Browsers should check in with the Key Server every once in a while, and if they learn that kA has changed, they should immediately delete kA/kB/kC. Application code which uses the key-access API should not retain these tokens and keys, but instead allow the API to regenerate them upon request. This check should probably be fail-open (if the check cannot be made, retain the keys).

Uncooperative browsers (stolen devices which are not given the opportunity to erase their memory) will still have these keys, and it'd be nice to revoke them. When the revoking client tells the Key Server to change kA/kB, it should also speak to all known Storage Servers (using either an assertion or the old token), to replace the access tokens with new ones, and to re-encrypt the data with the new key. There are fault conditions in which the client will not be able to use the old token (e.g. if a storage server is offline while the transition occurs, or the client crashes during the process), in which case it should use an assertion to replace the tokens and then delete the old encrypted data.
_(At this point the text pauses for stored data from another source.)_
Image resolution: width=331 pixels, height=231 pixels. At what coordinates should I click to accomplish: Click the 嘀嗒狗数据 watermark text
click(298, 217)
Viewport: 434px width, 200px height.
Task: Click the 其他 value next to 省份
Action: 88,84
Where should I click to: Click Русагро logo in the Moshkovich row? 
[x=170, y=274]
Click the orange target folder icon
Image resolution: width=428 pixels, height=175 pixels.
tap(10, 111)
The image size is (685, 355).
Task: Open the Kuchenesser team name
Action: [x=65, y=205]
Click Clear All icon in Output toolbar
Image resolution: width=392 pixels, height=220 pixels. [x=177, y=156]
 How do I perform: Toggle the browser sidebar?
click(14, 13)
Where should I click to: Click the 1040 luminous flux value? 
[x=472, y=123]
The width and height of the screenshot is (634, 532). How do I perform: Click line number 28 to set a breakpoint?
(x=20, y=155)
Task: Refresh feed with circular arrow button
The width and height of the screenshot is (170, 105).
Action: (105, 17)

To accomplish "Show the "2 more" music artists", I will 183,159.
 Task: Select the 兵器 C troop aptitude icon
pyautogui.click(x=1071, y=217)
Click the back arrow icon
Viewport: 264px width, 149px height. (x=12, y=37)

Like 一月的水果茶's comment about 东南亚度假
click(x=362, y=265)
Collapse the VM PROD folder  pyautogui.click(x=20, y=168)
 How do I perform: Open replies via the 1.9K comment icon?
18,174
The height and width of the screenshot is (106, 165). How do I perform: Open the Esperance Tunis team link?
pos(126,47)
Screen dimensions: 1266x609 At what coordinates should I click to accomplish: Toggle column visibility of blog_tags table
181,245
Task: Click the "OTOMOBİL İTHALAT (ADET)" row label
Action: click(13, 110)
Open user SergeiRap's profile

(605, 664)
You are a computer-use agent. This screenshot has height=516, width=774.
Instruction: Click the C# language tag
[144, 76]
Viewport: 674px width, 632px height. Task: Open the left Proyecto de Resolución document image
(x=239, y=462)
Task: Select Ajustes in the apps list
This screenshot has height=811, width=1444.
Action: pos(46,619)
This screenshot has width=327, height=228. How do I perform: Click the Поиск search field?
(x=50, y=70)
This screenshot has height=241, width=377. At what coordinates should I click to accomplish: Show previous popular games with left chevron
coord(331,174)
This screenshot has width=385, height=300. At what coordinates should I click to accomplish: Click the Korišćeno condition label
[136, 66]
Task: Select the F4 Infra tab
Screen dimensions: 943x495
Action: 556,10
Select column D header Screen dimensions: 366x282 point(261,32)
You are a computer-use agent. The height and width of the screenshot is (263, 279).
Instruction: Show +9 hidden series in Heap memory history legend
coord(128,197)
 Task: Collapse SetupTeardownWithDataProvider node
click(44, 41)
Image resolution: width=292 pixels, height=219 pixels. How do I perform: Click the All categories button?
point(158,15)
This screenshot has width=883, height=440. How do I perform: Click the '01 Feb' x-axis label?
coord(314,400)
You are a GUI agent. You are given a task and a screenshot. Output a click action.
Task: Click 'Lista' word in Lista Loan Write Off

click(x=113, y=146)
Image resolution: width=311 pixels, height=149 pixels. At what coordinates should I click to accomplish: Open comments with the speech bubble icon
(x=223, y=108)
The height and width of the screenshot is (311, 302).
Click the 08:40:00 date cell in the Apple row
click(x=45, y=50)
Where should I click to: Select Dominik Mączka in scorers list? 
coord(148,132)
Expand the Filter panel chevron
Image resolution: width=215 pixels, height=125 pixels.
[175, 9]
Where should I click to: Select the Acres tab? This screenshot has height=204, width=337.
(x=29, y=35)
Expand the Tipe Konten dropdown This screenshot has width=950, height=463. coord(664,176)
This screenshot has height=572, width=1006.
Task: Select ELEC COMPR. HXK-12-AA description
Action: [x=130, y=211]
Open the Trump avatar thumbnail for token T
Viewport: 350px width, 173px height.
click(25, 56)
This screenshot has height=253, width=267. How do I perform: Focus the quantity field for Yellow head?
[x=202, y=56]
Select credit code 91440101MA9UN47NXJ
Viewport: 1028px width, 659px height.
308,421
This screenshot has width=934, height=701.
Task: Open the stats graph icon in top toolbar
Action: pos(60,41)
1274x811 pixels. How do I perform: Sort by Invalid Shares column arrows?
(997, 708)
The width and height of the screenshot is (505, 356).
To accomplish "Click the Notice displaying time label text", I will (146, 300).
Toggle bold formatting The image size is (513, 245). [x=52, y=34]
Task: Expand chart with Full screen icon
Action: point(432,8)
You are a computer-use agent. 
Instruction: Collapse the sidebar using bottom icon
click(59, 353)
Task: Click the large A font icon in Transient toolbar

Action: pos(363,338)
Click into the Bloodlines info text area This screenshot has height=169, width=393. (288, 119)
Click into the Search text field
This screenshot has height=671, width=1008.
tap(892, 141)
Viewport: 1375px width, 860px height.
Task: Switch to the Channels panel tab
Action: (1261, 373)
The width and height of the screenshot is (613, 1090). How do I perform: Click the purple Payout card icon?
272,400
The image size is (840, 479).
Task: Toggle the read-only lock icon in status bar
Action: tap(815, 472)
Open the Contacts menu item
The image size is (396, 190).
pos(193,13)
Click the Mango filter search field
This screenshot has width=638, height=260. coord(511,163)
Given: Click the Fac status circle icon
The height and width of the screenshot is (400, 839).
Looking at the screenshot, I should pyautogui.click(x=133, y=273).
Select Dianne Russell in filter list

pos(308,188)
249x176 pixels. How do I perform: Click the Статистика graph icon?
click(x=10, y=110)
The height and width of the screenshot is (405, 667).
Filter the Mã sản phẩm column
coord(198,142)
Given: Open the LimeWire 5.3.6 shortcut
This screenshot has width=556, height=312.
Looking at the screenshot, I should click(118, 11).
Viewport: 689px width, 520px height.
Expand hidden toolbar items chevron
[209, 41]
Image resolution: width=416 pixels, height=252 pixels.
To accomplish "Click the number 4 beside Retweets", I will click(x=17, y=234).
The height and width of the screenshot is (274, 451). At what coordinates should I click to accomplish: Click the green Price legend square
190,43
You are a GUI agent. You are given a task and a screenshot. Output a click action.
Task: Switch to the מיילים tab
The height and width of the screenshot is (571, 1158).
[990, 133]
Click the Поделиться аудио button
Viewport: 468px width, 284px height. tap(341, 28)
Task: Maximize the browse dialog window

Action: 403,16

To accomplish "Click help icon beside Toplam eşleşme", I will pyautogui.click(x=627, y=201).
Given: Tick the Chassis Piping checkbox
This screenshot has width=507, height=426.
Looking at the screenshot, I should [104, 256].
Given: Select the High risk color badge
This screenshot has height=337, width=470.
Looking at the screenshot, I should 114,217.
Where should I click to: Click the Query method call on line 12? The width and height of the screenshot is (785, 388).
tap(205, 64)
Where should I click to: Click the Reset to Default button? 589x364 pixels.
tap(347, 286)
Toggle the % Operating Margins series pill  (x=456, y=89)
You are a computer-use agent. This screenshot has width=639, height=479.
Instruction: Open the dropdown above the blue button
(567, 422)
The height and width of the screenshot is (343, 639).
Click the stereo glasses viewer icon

Using server-data-replacement for revocation isn't the most pleasant scheme. One alternative would have the Key Server issue certs which expire after some limited time, but which can be renewed by a token retained in the browser. When a client tells the Key Server to revoke other devices, this token is deleted, and the old device will eventually lose the ability to create certs that will be accepted by Storage Servers. However uncooperative devices will still know valid kA/kB (so they could collude with a storage server or IdP to obtain ciphertext), which can only be handled with re-encryption. It would also require the Key Server to publish a public key (just like primary IdPs would), which would be a centralized attack target, and would require Storage Servers do frequent public-key crypto operations (instead of cheap token checks). However the similarities between a cert-issuing Key Server and a primary IdP (or the Persona secondary/fallback IdP itself) are worth exploring.

Pairing

TBD. Basic idea is to use Sync's JPAKE scheme, or the more modern SPEKE2/PAKE2 protocol, with the Key Server providing the rendezvous point, but require an email address and BrowserID assertion. Since the email uniquely identifies the channel, we can use a shorter code (perhaps 4 characters). In fact, since the assertion protects the channel against arbitrary attackers, we can probably use a short PIN (three or four digits): the only attackers are the user's IdP and the Key Server itself.

The Key Server also assists with device management: it can tell the user which devices have reported completing the pairing process, and which are in-progress. It can also avoid the situation where two devices both think they are the first to use class-C data and thus both responsible for creating kC (creating incompatible keys).